News
Op-Ed: Honoring the Strength of Our Community, One Year After Helene
September 22, 2025
One year ago, Hurricane Helene swept through western North Carolina and left an imprint we will never forget. In Haywood County, the storm touched every corner of our lives. Lives were lost, homes and roads were destroyed, and the familiar was stripped away in an instant. For many, including members of our own staff, the impact was deeply personal, leaving scars that remain even as recovery continues.
What stands out most to me from those days is not the destruction, but the way our community and our hospital family responded. Even in the most uncertain hours, when many didn’t know what awaited them at home, our team never wavered in caring for patients. The lights may have flickered, but the work of healing did not stop.

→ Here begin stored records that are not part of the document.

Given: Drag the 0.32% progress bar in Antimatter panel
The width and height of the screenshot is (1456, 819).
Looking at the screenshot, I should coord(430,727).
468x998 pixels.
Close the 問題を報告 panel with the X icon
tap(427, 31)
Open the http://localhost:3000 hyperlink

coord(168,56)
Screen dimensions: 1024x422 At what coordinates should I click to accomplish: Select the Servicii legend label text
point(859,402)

I watched as colleagues came together in ways I had never seen before. It didn’t matter whether you were a physician, a nurse, a housekeeper, or part of our support services team, everyone leaned in, side by side, with a shared commitment to serve. In the hallways and patient rooms of HRMC, titles fell away. What remained was a unified purpose: to be there for those who needed us.

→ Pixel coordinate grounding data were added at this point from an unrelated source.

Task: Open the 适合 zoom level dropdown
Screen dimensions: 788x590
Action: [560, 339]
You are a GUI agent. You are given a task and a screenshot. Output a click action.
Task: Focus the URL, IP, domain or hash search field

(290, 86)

We were honored to continue providing care without interruption throughout the storm, but that continuity was not about heroics. It was about compassion, dedication, and an unspoken promise to our community that we would not falter, even in the face of extraordinary challenges.
Over the past year, I’ve carried with me the memory of that teamwork and resilience. It reflects the very best of who we are, not only as healthcare workers, but as neighbors and friends bound together by these mountains we call home.
Our communities are still rebuilding, piece by piece. Homes are being repaired and lives slowly steadied. Alongside the hard work of recovery, there is also renewal: neighbors helping neighbors and a deeper sense of what it means to belong to a community that endures.
As we mark this anniversary, may we honor both the hardship and the hope. The hardship reminds us of what we’ve overcome; the hope points us toward what is possible when we stand together. The storm tested us, but it also revealed a truth we will not forget: in the most difficult times, we are strongest when we care for one another.
The mountains around us have long taught a lesson: they bend and weather, but they do not break. Neither do we.